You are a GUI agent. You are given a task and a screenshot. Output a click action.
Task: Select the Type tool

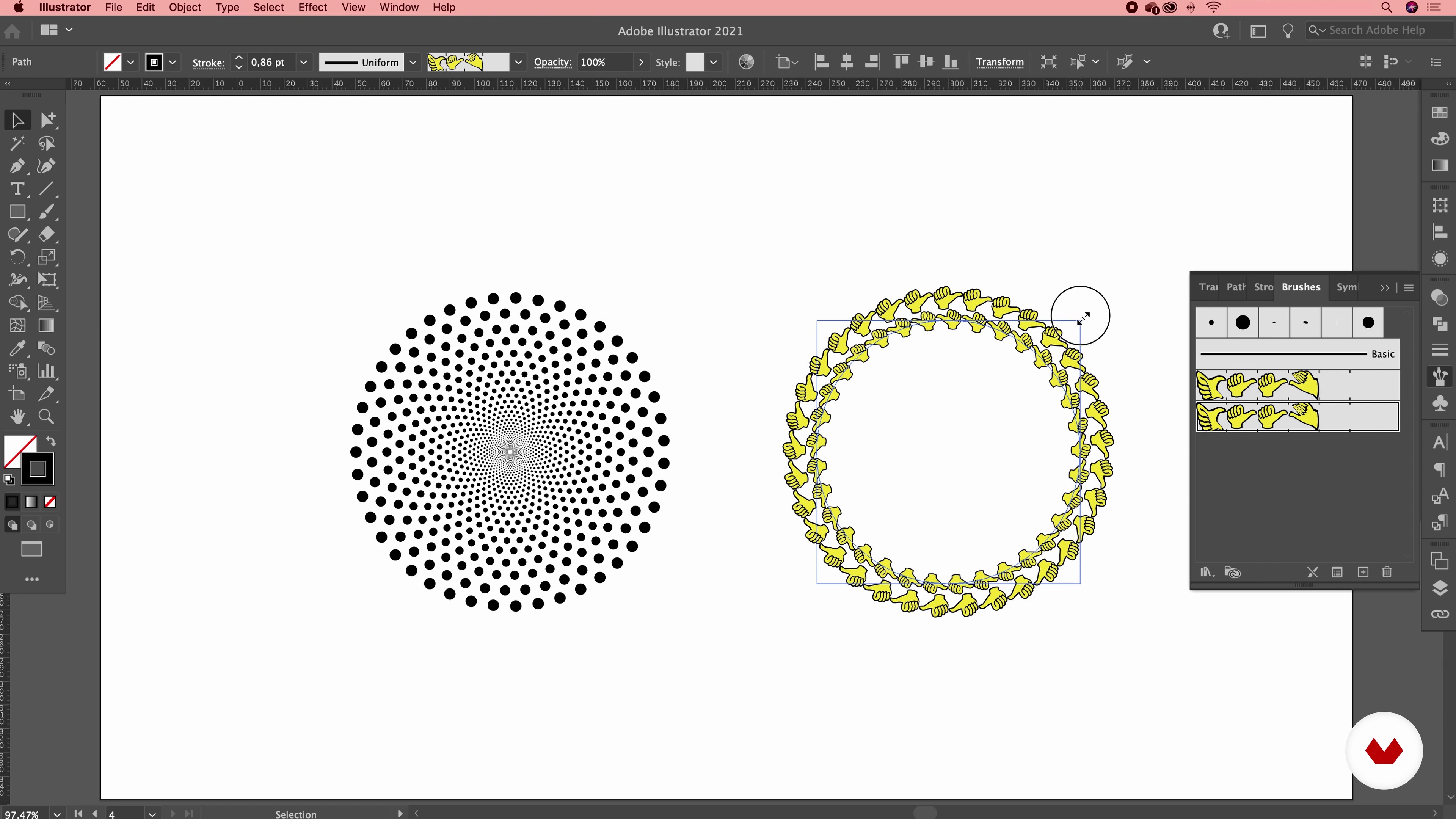(17, 189)
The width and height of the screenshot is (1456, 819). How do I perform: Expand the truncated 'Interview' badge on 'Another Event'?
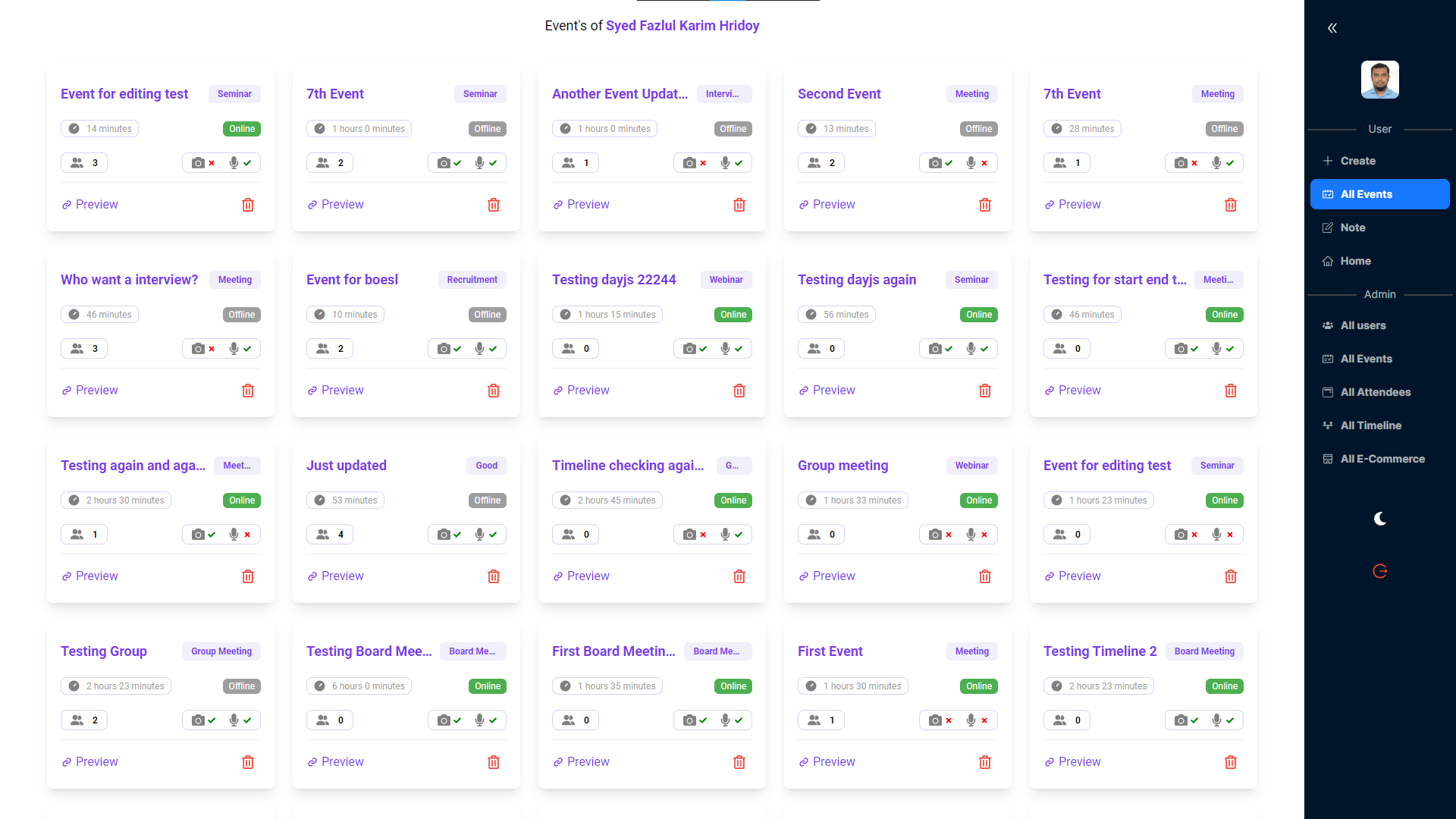(x=723, y=93)
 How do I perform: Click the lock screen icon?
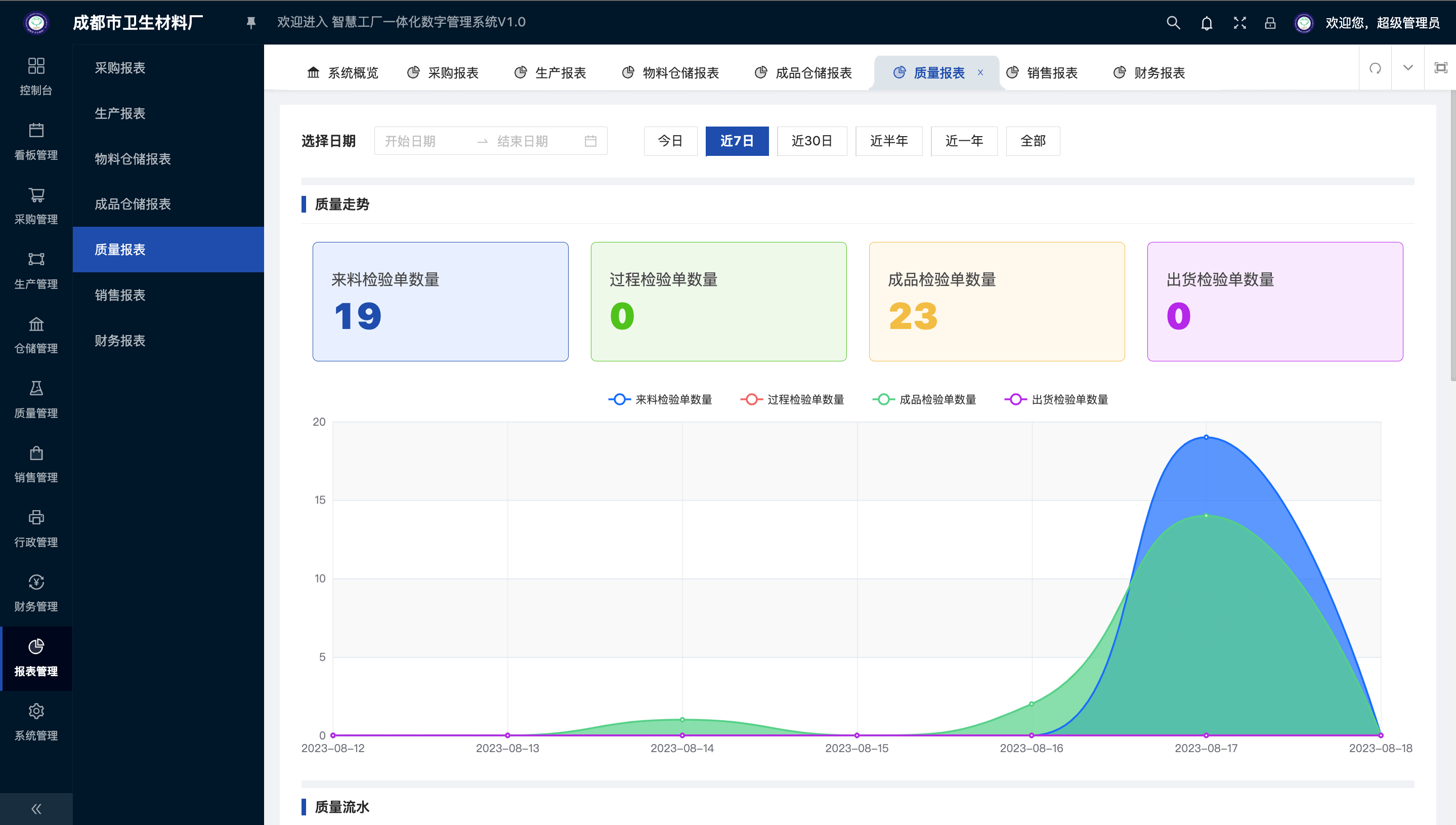pos(1270,23)
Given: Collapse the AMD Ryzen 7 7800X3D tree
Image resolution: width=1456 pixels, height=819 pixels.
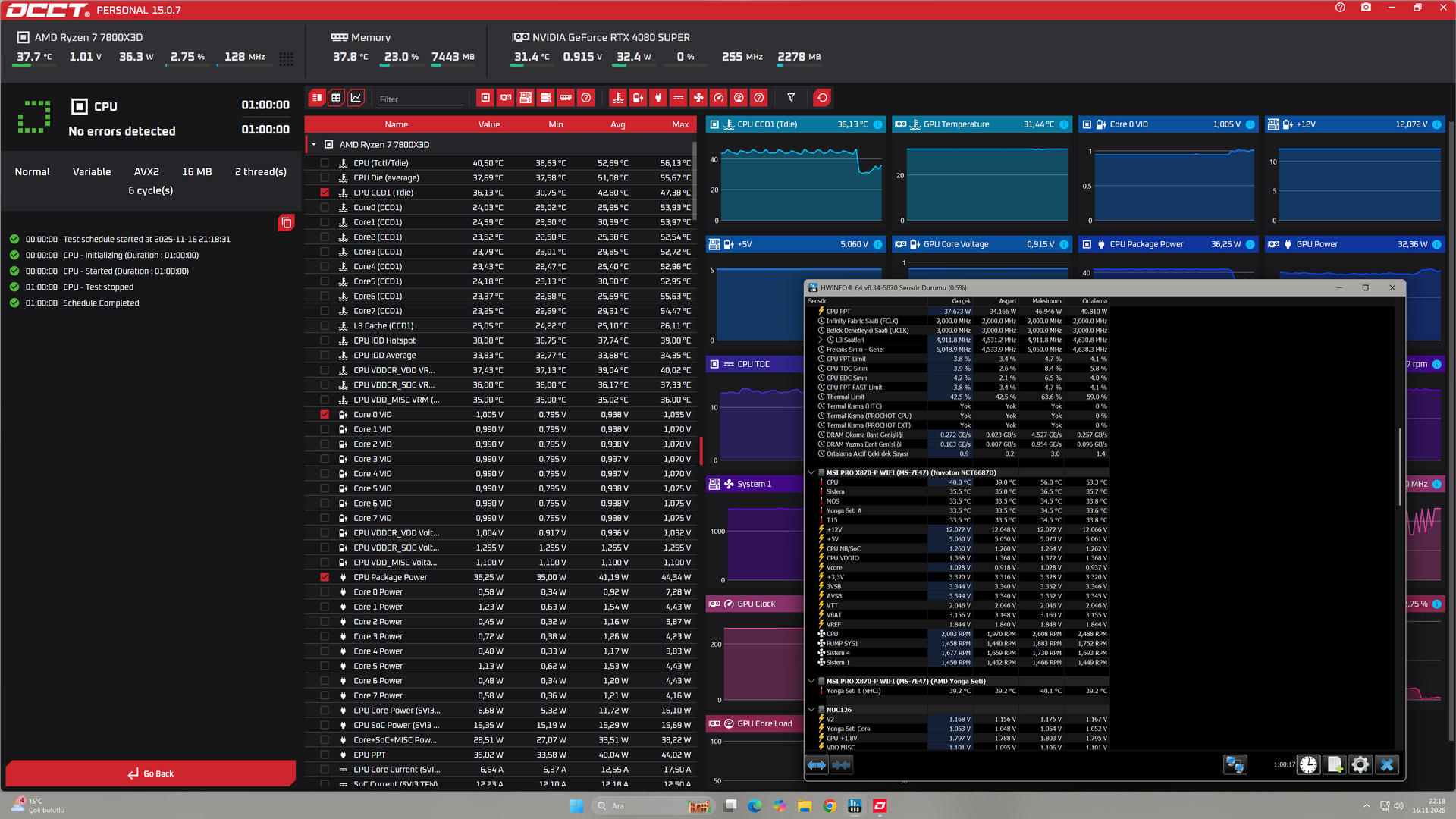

### Exercise
Please restate the data word for word, leaving out any picture it holds.

### Final answer
You are a GUI agent. You are given a task and a screenshot. Output a click action.
Task: Select the Type tool

(17, 189)
The width and height of the screenshot is (1456, 819). How do I perform: Expand the truncated 'Interview' badge on 'Another Event'?
(x=723, y=93)
 How do I perform: Click the lock screen icon?
pos(1270,23)
Given: Collapse the AMD Ryzen 7 7800X3D tree
Image resolution: width=1456 pixels, height=819 pixels.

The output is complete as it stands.